(DATA TO USE)
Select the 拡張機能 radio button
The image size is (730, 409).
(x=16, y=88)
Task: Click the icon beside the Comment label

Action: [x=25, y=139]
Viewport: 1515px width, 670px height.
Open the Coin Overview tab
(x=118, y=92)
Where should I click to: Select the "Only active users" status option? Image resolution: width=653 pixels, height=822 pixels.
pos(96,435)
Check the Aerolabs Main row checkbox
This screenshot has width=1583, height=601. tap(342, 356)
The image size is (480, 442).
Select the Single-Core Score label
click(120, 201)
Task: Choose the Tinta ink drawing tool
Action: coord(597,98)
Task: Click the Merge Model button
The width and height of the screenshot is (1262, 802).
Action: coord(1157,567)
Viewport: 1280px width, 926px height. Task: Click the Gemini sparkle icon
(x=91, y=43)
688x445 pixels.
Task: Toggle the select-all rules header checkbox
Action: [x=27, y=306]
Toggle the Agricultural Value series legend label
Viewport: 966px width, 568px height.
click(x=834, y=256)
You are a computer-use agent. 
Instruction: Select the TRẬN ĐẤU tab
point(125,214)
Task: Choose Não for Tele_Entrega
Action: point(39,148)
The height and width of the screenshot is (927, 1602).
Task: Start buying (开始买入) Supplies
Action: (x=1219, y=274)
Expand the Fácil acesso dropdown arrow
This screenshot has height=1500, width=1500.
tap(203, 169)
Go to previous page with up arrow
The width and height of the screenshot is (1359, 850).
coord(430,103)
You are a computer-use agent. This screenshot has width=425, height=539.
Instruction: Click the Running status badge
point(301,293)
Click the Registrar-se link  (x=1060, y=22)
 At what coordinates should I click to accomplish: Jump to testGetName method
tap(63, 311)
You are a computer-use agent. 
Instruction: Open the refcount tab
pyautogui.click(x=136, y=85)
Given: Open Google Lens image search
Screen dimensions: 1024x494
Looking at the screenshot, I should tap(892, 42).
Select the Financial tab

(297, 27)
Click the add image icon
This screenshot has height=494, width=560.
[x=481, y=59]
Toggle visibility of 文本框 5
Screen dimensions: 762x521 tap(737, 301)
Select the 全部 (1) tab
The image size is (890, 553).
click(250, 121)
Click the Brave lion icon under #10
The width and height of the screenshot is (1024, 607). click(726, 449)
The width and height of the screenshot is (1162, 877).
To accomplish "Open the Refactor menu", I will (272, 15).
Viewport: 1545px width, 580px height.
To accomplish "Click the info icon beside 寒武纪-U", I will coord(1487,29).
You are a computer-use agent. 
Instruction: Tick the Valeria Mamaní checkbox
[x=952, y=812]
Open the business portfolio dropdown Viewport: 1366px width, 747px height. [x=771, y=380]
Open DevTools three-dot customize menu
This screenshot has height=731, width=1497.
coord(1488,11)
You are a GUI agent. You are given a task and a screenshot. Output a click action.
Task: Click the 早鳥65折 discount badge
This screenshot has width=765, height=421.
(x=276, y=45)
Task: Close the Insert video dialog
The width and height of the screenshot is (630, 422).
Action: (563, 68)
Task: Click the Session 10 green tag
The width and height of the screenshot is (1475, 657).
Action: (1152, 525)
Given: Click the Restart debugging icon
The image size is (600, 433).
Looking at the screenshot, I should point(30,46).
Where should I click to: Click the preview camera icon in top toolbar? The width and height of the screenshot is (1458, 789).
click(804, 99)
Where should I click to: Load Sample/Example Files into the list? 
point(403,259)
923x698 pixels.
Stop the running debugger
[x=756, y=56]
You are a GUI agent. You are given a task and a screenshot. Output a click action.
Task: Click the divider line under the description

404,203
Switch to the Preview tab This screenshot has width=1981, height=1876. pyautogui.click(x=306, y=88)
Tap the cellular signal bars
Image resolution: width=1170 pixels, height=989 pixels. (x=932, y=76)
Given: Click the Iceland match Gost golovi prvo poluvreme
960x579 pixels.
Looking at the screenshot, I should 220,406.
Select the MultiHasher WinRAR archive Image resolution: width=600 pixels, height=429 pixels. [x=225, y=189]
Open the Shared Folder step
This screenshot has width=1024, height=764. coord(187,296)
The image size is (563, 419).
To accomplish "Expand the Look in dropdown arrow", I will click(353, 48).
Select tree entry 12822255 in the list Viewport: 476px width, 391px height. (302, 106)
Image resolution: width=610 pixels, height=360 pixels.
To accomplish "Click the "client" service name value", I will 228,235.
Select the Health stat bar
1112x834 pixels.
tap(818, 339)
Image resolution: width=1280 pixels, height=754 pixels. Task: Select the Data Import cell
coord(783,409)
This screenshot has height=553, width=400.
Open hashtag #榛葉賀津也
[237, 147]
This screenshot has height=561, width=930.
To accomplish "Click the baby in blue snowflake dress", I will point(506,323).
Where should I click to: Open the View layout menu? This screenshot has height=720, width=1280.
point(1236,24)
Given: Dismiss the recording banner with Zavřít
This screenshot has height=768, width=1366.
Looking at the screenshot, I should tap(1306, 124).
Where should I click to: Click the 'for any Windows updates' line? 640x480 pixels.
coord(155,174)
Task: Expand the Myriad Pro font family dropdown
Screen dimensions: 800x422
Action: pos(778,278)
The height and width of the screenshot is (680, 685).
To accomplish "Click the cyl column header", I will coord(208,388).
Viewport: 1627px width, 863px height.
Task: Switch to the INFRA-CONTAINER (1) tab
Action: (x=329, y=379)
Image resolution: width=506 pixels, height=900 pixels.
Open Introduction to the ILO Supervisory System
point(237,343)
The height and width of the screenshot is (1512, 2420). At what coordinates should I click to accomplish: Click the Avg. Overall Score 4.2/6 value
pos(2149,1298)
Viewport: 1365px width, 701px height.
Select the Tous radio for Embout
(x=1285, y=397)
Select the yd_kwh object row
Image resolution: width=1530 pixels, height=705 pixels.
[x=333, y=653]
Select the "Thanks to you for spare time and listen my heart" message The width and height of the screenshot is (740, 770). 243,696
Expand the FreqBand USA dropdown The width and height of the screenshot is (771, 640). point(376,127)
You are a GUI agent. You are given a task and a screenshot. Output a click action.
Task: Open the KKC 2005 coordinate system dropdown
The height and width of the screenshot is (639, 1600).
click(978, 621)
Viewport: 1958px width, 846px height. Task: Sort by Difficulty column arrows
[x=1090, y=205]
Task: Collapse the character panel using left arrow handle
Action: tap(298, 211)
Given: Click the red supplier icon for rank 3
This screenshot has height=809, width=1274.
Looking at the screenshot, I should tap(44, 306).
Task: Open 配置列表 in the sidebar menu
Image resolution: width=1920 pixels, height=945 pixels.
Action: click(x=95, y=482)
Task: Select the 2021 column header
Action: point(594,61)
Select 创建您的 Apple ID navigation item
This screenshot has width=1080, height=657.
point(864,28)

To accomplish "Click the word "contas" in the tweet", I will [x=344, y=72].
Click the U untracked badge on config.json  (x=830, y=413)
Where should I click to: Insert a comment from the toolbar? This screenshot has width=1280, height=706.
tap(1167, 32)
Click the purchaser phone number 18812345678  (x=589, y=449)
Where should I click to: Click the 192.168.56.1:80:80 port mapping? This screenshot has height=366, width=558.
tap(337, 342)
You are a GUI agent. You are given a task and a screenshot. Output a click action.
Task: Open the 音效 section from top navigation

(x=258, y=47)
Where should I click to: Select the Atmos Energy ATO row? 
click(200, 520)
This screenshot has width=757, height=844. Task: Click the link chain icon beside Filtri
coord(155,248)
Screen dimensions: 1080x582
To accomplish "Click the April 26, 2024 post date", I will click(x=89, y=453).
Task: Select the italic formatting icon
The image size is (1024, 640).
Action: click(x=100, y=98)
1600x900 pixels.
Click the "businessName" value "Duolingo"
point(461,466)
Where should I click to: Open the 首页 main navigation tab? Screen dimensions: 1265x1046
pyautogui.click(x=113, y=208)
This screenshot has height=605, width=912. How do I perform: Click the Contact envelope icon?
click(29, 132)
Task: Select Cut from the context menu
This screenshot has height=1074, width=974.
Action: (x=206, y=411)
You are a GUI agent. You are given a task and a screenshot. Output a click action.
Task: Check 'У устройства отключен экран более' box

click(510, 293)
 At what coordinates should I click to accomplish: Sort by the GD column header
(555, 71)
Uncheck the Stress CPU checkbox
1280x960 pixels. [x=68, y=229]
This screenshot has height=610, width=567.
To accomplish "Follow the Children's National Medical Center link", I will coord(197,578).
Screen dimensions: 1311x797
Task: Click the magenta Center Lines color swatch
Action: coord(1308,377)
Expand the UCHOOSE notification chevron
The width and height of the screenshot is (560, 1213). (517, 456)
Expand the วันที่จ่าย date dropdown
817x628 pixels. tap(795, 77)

(TASK INSTRUCTIONS) Taking the line with "Task: Close the Insert video dialog" as the first and the line with "Given: Click the Restart debugging icon" as the last, retype that stretch of the data above exactly, with no other lines.

(YOUR RESPONSE)
Task: Close the Insert video dialog
The width and height of the screenshot is (630, 422).
Action: (563, 68)
Task: Click the Session 10 green tag
The width and height of the screenshot is (1475, 657).
Action: (1152, 525)
Given: Click the Restart debugging icon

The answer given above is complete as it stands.